* _Problem to solve_
Please set down exactly the lines of the listing below from the line containing "The image size is (960, 720)." through the line containing "Advance to next panel with right chevron", both lines included, leaving out all other lines.
Start of Available records
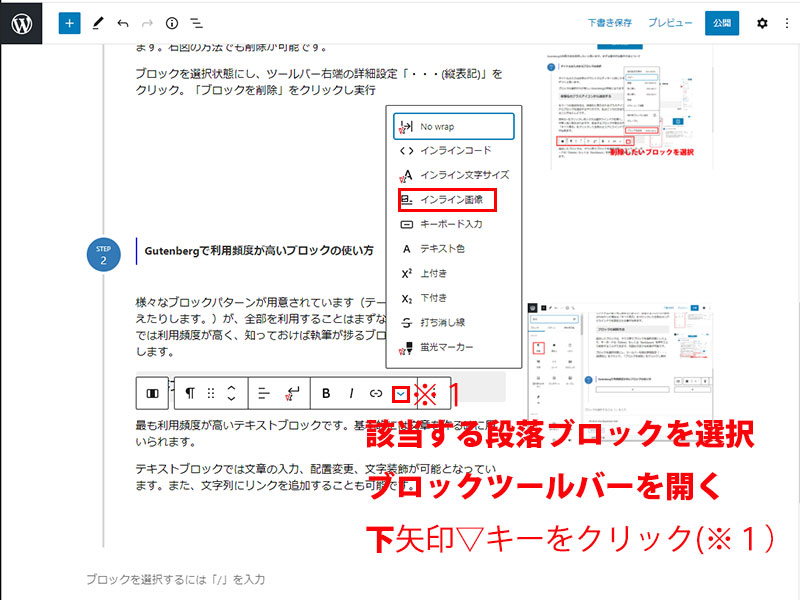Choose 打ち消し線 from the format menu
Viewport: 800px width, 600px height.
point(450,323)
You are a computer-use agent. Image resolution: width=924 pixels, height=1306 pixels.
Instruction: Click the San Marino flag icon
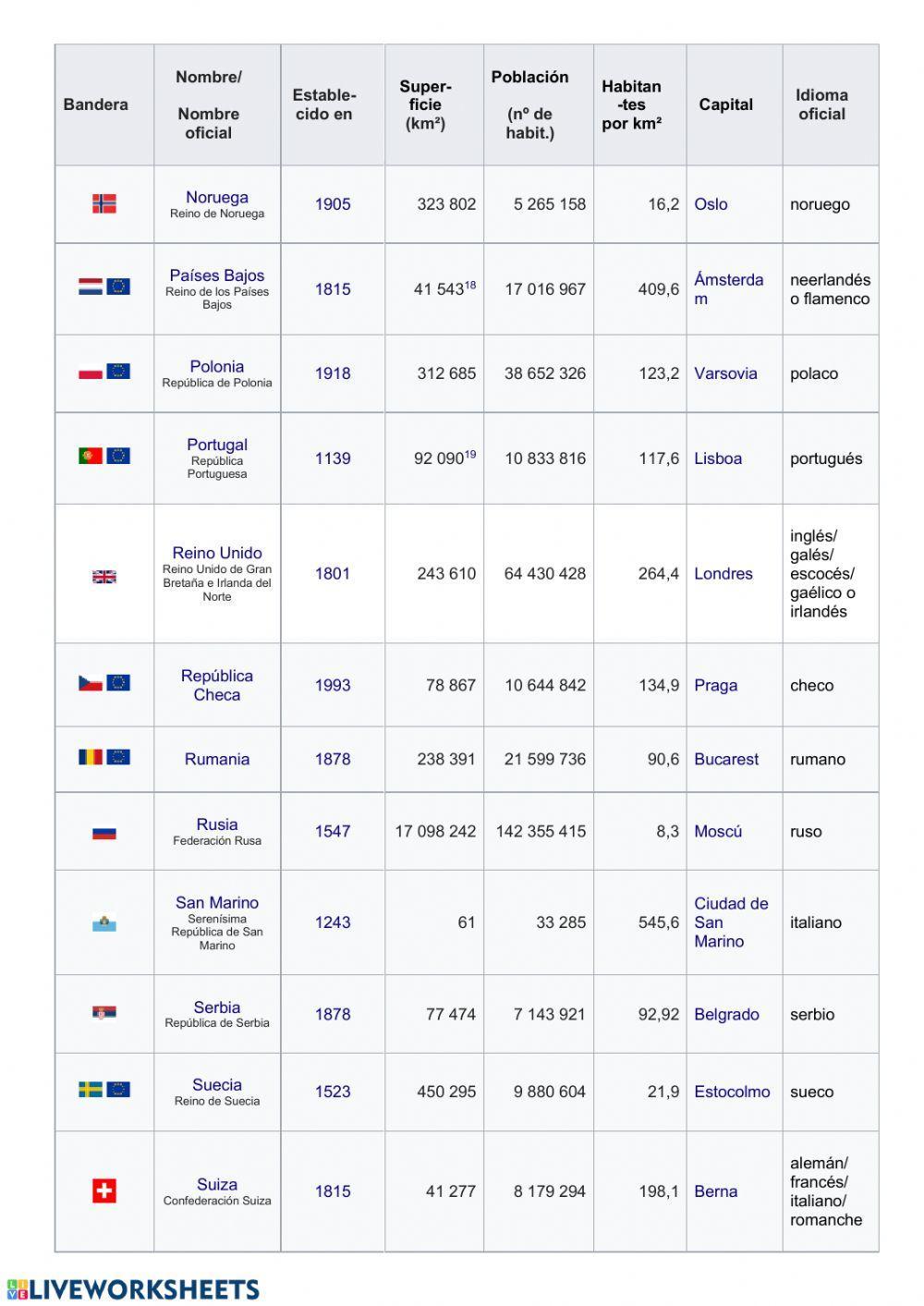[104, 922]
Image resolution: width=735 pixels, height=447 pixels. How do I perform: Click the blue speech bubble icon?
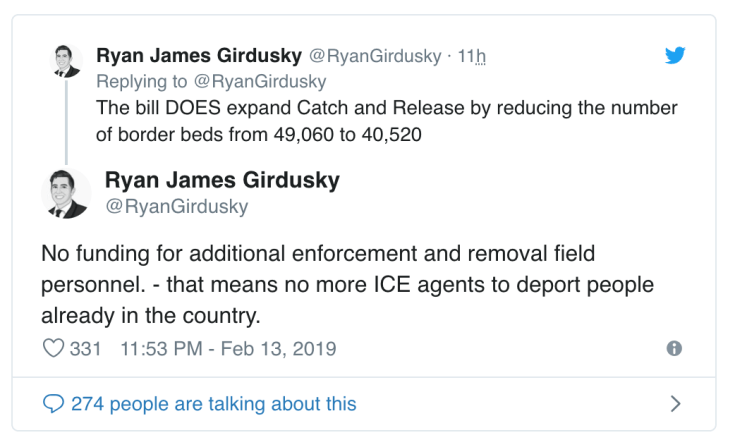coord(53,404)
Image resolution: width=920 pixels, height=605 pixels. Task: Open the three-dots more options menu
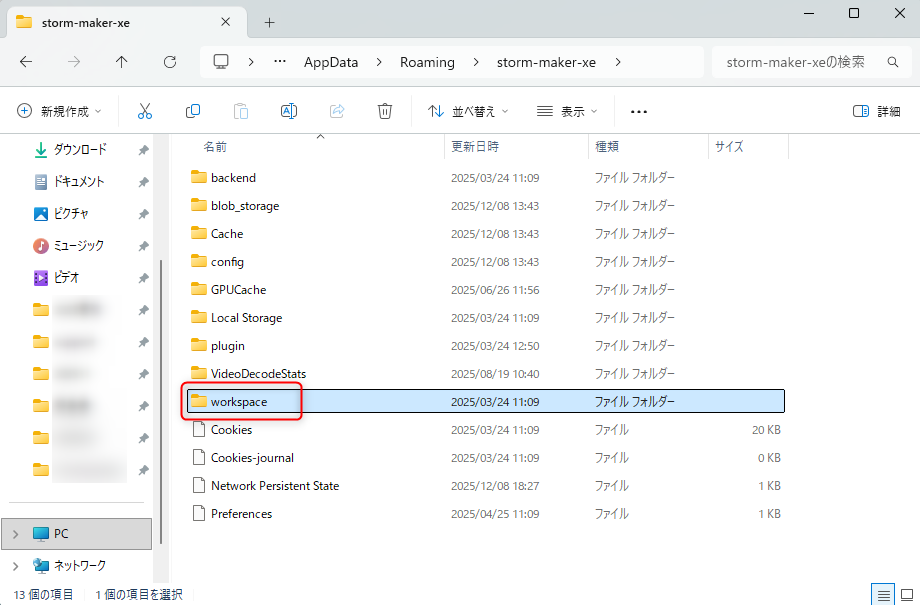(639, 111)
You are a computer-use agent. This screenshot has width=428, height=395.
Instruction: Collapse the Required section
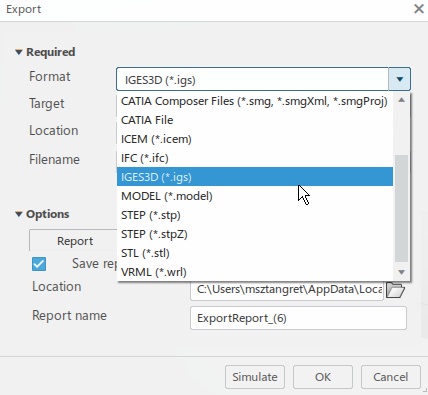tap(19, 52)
End of Available records
Start of Available records
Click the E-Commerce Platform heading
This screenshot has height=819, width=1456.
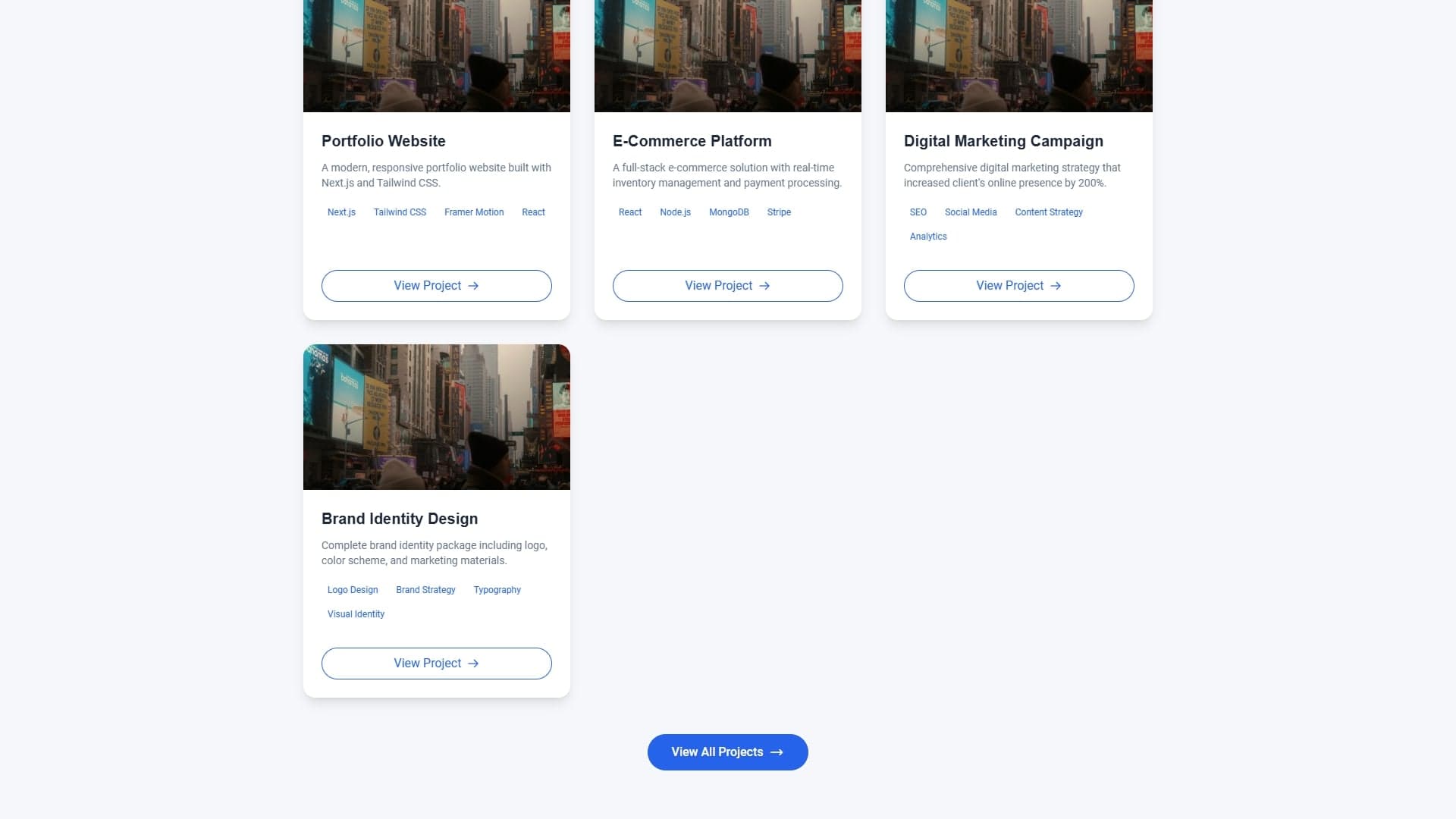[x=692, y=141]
End of Available records
Start of Available records
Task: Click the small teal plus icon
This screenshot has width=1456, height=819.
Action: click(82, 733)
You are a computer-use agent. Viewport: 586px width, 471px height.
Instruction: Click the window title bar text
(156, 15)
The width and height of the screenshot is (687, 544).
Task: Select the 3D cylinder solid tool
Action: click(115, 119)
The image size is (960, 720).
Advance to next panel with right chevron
End of Available records
* _Response to this exercise_
The image size is (960, 720).
Advance to next panel with right chevron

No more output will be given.